Opinion
No. No. 3274.
April 15, 2008.
Judgment, Supreme Court, Bronx County (Betty Owen Stinson, J.), entered October 20, 2006, dismissing the complaint upon a jury verdict finding that the infant plaintiff did not sustain a serious injury within the meaning of Insurance Law § 5102 (d), unanimously affirmed, without costs.
Powers Santola, LLP, Albany (Michael J. Hutter of counsel), for appellants.
Mintzer Sarowitz Zeris Ledva Meyers, LLP, New York (Erika L. Omundson of counsel), for respondents.
Before: Lippman, P.J., Tom, Buckley and Moskowitz, JJ.

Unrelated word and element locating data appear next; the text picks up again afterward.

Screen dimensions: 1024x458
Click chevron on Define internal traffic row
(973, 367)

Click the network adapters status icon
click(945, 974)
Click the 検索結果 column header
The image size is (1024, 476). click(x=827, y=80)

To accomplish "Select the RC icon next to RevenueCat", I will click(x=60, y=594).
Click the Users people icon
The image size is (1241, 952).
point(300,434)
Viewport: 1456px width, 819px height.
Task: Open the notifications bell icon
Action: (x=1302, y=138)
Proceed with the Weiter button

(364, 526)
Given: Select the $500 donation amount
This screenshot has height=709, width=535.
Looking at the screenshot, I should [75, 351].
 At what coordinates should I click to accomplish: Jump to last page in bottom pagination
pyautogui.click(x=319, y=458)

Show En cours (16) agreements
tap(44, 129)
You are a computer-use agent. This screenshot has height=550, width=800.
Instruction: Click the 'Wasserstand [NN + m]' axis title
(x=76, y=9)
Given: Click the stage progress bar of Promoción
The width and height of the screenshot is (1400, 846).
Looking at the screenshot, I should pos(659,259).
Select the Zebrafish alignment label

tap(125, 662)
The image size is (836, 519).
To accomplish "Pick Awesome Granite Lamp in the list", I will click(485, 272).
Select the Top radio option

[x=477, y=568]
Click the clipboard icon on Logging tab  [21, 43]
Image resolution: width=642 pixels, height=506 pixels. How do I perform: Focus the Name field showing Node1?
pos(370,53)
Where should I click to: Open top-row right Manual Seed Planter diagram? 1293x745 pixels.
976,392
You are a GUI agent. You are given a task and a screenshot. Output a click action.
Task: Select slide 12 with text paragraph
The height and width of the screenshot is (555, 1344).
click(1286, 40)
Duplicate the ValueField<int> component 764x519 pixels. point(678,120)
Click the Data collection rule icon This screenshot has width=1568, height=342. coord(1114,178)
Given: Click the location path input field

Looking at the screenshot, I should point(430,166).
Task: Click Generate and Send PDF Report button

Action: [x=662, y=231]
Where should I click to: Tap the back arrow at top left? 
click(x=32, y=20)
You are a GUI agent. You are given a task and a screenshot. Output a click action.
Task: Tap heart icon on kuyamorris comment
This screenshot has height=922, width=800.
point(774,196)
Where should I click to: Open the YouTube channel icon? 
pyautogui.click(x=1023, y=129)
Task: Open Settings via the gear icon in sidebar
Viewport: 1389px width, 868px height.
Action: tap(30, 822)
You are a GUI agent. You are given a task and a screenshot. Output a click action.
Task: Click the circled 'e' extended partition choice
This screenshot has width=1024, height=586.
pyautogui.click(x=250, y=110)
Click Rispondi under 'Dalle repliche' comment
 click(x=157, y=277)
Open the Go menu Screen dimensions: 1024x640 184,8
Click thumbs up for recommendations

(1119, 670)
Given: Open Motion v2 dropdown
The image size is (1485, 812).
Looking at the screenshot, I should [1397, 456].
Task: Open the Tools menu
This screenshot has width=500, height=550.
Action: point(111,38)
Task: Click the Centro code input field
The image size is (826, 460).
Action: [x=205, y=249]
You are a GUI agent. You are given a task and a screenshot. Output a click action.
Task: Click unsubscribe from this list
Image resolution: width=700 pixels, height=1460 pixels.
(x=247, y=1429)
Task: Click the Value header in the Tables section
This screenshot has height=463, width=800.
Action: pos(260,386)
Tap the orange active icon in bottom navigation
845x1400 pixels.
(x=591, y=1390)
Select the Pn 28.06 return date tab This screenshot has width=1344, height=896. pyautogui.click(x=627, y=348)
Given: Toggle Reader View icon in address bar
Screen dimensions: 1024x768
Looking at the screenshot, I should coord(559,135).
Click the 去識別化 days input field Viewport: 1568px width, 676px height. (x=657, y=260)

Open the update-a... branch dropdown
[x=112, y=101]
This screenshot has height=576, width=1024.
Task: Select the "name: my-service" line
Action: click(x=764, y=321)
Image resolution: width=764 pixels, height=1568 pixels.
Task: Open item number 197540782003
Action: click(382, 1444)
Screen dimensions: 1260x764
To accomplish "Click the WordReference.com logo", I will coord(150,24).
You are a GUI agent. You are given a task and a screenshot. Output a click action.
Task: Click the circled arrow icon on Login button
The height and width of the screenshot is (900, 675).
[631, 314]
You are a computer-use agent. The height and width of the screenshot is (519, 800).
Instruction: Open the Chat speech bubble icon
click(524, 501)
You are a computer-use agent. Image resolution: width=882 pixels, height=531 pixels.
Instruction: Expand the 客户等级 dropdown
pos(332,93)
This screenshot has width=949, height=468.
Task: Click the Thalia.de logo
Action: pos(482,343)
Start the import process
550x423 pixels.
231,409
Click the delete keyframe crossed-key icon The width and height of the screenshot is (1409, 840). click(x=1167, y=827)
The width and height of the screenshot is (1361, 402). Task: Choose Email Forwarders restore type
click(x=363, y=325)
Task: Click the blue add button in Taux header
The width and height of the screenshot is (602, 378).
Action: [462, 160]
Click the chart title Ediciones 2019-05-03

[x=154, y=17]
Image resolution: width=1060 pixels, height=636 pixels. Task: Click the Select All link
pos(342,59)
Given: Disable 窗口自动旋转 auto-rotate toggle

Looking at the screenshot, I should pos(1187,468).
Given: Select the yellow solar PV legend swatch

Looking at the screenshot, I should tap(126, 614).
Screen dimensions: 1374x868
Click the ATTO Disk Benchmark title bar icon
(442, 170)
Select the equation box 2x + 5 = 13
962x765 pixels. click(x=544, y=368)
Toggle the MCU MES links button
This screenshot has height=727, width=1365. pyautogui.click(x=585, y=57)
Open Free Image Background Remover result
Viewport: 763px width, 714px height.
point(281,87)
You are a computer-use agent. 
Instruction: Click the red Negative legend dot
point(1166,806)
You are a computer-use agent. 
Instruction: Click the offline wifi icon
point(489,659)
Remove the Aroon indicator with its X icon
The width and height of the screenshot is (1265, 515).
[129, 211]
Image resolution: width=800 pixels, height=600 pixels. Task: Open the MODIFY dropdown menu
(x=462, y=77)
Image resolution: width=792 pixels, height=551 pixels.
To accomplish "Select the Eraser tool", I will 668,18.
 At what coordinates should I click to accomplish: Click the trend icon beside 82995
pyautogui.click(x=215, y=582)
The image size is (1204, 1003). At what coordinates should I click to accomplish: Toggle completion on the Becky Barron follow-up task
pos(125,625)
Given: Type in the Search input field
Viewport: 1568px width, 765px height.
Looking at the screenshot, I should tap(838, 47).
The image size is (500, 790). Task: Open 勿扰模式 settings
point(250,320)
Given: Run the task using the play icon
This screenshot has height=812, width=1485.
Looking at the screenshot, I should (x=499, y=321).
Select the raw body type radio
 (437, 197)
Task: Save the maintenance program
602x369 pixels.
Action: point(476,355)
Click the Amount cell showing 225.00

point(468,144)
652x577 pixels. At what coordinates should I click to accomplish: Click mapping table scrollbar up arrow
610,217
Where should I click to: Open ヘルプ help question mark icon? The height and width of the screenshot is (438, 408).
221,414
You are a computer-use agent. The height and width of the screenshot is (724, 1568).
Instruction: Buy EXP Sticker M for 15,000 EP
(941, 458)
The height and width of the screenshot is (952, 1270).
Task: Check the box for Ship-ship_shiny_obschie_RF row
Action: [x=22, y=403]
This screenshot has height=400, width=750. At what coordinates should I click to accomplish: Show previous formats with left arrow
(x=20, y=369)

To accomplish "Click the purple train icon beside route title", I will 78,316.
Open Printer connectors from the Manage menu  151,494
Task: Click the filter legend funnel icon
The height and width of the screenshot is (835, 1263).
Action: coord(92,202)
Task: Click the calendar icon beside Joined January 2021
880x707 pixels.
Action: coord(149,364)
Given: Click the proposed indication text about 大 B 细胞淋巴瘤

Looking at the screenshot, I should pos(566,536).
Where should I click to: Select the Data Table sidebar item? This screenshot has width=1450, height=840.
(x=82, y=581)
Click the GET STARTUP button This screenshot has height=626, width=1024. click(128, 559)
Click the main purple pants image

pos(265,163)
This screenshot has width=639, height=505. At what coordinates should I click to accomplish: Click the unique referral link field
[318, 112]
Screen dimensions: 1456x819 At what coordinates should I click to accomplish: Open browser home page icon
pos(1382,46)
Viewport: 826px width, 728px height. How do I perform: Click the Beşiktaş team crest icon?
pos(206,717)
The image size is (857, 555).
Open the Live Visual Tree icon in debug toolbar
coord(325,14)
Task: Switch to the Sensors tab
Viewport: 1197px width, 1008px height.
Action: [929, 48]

The court properly dismissed Plaintiff's claim that she was unable to perform substantially all of her usual and customary activities for at least 90 out of the 180 days following the accident for failure to establish a prima facie case. Plaintiff did not provide objective evidence demonstrating that such activities were restricted ( see Uddin v Cooper, 32 AD3d 270, lv denied 8 NY3d 808). Although her attendance may have been irregular, plaintiff was able to return to school within 10 days of the accident.
We find that the jury verdict is supported by a fair interpretation of the evidence ( see Rivera v 4064 Realty Co., 17 AD3d 201, 203). We have considered plaintiff's remaining arguments and find them unavailing.